With a rolling deployment, the new version of the software is deployed in batches, then each batch is taken out of service while the deployment takes place, once the deployment is confirmed to be successful, it's then deployed to the rest of the nodes. This means you will not get an outage but you will experience a reduced capacity and will limit your availability during the deployment.

This strategy is not recommended for applications that are sensitive to performance e.g. a high-traffic e-commerce website, but it's a good option if you want to keep your application up and running and performance is not a factor like for example, a local coffee shop/library website.

3. Blue-Green Deployment - The Bench Player is Always Ready

Think of two players in a sports team, one is playing on the field and the other one is sitting on the bench. During the game, only one of them is on the field at any given time, and if the main player is not feeling well, the bench player is ready to step in. A blue-green deployment works similarly, with two identical production environments being maintained, with only one being active at a time.

With a blue-green deployment, we deploy the new version to a fresh new group of nodes and once these new nodes pass the health check and the deployment is confirmed to be successful, we route the traffic to the new nodes and delete the old ones. This strategy minimizes downtime and provides a quick way to revert to the previous version if necessary. If something goes wrong with the new version of the application then you can just point the router back to the original environment and delete the new instances.

4. Canary Deployment - The Canaries in the Coal Mine

Miners used to take canaries with them into the mines to detect poisonous gases. If the canary stopped singing, it was a sign that it was time to evacuate. In a canary deployment, the new version is first deployed to a small subset of the users and monitored for any issues. If everything is working well, it is then rolled out to everyone.

Similar to the blue-green deployment you start by deploying to a subset of nodes to which no users are routed, then you start to gradually route a few selected users to it, and once these pass the health checks and the deployment is successful you roll out everyone.

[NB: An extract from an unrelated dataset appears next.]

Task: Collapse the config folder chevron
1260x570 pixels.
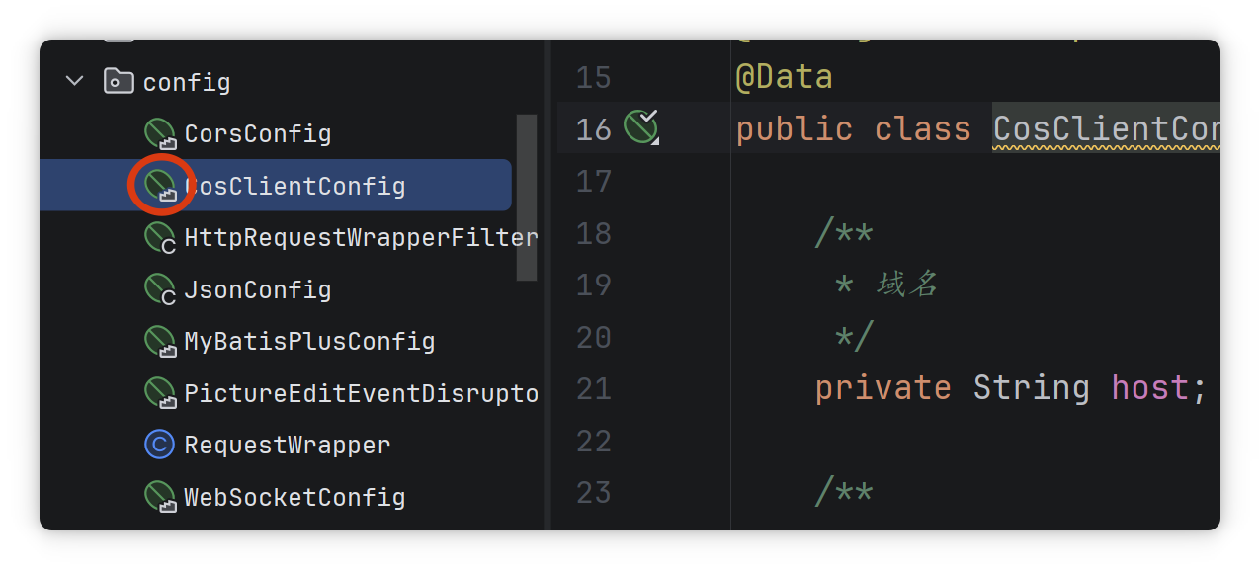Action: coord(75,81)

This strategy minimizes risk to the overall system and allows for testing in a real-world environment. However, the deployment process can take longer and may be more involved as you may be required to manage multiple versions of your software at once.

5. A/B Testing Deployment - The Battle of the Versions

Imagine you're trying to choose between two different brands of cereal. You try a little bit of each and see which one you like better. A/B testing deployment works similarly, with two different versions of the software being deployed to different subsets of nodes at the same time, and their performance is compared.

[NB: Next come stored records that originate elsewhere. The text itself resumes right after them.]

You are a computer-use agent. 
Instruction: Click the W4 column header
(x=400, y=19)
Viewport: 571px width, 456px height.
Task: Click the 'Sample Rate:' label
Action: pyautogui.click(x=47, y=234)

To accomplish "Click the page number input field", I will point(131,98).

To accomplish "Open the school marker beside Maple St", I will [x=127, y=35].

This is similar to canary deployments in a way. The new version is only available to a subset of the users who are routed to "Version B" while the rest of the users are routed to the old "Version A" of the application. These users are selected based on conditions and parameters you choose according to your business needs which could be the user's location, type of device, etc. and the versions are evaluated according to the criteria of your choice. The "better-performing" version is then deployed to the rest of the nodes.

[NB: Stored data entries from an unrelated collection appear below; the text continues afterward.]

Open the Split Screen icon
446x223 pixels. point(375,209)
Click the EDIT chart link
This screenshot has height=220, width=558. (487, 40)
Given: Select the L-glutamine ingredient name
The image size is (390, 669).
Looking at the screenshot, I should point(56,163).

This deployment strategy is recommended when you want to test new features and it can help you identify performance issues before they become widespread. However, this may be more complex to set up and it may be more involved due to the need to actively maintain multiple versions of your application.


In conclusion, there's no one-size-fits-all solution for deploying software on a distributed application, but with a good understanding of the different deployment strategies, you can choose the one that's right for your specific requirements and constraints. Whether you take an all-or-nothing approach to win the game, you're driving down the highway, preparing to play, exploring a mine, or choosing a cereal, the key is to be prepared and have a plan in place to ensure a successful deployment.